The songs are occasionally monotonous with the deeper voices at times droning on for too long. Accordingly, a desire emerges for the user to seek out, through the recommended videos, unique voices which spread the gospel of slowed + reverb edits. The prophet I have found, deep in this world of the new, edited gospel is NAV.

Beyond Lil Uzi Vert, Young Nudy, and the cults of Travis Scott/Kid Cudi, NAV appears. On these edits, he sounds like no one else. With his voice alone, he becomes the center and attractive object to all other surrounding elements. On “Call Me,” his first verse has a line that just says, “My designer look the best on me,” continuing a majority-of-the-verse run by simply ending each line with “on me.” Many consider this ‘laziness’ to be a dealbreaker. Yet, he continues, and we do too. The chorus shines, and when he says “Do you know how it feel to feel alone/bought myself a house still feel like I ain’t home,” his frustration, combined with his cadence as he sinks deeply into “alone” and “home,” is beautiful.

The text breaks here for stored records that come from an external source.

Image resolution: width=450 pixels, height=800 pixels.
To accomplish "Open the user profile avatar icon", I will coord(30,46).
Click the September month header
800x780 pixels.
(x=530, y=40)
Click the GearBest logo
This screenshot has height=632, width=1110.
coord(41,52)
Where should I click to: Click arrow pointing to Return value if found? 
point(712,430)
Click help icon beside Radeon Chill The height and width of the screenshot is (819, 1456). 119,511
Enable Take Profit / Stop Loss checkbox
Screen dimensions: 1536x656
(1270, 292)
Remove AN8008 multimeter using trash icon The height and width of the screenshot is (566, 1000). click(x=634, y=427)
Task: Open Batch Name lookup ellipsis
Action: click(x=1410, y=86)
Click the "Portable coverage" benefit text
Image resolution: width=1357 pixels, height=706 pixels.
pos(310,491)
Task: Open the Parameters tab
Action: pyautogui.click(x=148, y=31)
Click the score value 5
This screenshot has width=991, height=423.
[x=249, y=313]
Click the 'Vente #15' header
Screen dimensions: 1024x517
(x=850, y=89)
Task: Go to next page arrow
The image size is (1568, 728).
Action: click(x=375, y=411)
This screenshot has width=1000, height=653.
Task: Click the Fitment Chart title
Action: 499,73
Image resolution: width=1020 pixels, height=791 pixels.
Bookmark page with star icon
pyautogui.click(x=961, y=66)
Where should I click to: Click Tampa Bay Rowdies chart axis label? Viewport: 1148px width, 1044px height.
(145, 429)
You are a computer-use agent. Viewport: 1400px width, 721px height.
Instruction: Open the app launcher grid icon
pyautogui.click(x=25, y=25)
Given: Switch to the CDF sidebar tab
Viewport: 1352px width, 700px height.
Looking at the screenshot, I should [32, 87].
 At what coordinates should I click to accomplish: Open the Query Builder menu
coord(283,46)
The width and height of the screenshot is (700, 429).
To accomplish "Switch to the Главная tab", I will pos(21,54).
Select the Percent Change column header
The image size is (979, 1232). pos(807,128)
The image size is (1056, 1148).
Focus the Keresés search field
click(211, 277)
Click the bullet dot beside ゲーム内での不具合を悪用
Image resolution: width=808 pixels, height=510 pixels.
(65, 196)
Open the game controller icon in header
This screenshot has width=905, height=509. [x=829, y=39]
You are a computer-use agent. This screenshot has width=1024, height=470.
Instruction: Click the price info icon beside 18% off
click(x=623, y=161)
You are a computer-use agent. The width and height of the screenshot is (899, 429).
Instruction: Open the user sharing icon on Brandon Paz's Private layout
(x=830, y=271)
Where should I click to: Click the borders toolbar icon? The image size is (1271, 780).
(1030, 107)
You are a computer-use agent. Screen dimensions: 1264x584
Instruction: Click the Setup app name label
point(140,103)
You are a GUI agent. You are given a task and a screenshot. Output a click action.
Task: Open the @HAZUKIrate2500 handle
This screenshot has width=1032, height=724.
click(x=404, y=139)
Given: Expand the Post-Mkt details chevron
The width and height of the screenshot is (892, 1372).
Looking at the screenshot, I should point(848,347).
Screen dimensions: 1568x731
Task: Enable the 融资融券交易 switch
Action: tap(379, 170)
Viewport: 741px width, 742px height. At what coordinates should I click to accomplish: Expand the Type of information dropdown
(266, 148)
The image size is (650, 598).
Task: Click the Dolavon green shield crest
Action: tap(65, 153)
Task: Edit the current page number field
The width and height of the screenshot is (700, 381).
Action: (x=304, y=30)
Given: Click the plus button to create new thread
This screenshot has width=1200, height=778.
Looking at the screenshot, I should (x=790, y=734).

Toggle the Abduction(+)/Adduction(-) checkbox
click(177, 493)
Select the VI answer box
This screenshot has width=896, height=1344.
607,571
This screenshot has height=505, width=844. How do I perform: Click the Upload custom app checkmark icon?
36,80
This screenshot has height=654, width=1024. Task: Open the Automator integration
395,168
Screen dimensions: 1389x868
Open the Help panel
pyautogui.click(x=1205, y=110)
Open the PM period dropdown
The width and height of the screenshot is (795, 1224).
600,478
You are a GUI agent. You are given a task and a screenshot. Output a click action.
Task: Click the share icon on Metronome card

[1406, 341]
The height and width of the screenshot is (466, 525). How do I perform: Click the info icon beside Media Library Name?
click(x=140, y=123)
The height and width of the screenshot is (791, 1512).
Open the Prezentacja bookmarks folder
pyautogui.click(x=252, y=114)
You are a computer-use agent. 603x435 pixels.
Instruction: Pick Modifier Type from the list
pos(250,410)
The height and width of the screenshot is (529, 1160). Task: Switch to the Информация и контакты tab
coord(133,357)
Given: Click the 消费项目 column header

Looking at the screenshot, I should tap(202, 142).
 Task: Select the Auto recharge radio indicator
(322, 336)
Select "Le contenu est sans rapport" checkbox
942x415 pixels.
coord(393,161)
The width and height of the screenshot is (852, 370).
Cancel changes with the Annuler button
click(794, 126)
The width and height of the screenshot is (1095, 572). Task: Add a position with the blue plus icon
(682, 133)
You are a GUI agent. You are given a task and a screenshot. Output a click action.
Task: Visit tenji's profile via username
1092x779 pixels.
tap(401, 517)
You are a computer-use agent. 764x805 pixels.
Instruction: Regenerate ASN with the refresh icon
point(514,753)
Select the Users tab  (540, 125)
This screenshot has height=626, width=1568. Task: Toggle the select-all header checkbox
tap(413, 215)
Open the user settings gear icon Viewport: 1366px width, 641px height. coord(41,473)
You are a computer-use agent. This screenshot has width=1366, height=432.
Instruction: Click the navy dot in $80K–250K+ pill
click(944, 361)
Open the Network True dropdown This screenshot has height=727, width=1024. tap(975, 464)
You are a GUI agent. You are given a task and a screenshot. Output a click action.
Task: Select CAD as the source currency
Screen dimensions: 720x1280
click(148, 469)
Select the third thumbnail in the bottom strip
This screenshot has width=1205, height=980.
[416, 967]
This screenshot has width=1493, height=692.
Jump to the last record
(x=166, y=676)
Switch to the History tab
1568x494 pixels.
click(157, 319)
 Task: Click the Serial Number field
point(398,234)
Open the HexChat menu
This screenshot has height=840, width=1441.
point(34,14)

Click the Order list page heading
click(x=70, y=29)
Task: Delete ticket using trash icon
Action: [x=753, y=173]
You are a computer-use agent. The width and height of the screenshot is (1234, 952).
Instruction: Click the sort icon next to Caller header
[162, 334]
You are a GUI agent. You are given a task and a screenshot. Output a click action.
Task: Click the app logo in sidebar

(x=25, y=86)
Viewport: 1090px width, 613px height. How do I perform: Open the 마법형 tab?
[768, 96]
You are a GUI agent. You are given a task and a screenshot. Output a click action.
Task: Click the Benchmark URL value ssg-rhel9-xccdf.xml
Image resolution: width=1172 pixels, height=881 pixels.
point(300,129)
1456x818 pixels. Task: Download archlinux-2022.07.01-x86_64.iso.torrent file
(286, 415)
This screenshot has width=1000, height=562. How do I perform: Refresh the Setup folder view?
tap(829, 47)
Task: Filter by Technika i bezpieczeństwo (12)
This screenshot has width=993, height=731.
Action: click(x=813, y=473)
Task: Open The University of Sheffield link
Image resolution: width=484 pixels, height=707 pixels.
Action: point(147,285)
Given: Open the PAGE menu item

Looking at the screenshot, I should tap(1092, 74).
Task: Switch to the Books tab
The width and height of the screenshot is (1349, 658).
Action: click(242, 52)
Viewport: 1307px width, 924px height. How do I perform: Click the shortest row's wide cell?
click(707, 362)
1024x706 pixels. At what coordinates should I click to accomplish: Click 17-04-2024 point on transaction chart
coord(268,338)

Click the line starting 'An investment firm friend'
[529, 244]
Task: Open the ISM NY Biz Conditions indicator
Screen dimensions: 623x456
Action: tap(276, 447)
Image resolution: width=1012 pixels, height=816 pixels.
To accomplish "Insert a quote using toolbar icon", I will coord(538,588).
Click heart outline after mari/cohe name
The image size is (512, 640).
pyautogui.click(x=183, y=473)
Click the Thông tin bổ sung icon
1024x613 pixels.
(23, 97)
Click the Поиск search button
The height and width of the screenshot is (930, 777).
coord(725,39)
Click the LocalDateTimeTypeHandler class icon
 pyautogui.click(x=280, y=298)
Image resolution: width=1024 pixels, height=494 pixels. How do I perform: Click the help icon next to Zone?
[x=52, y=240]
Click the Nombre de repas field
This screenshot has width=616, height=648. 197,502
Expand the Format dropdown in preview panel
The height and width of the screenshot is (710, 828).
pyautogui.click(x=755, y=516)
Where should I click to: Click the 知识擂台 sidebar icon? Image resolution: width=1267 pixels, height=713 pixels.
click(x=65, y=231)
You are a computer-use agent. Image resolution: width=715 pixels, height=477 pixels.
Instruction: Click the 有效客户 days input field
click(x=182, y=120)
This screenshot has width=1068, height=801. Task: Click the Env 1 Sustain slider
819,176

What drew me to NAV though was not “Call Me,” instead, it was a feature. NAV has become sort of a feature/hook specialist, and it’s not hard to see why. Slow + reverb edits highlight his prowess on a chorus, as his flows are bright and bouncy, but his voice is soft and low in an elegantly contrasting way. Simply, his voice fits into a wide range of styles, allowing him to play off others really well. This year alone he’s been featured on albums from DJ Mustard, Young Thug and Lil Keed, along with a collaboration with Meek Mill resulting in one of his best chartings (and simply best) songs ever.

Yet, even with his steady accumulation of impressive features, the feature I stumbled on was none of these. With only 12,000 views, I had found the slowed + reverb edit of “Car Sick,” by Gunna, released in 2018, featuring NAV and Metro Boomin, both of whom also produced the song. It may be the perfect slowed + reverb song. The beat is spacey and astrological, with some heavy synths in the back and some mahogany-sounding drums too.

It’s a song that already attempts to be leisurely, the edit only extending that sound. The flows match the beat perfectly, and Gunna and NAV are ruthless. The song yells out “METRO!” Metro Boomin’s producer tag, and, truth-be-told, it’s scary. Gunna instantly responds with a classic business like flow, and NAV comes in and tunes it back a bit. He slows down to cruise control and, then, something subtle, yet unexpected, happens. He says “Smoking on Backwoods bad for me/But I don’t want smoke on a vape (Yeah),” and the beat slightly shifts.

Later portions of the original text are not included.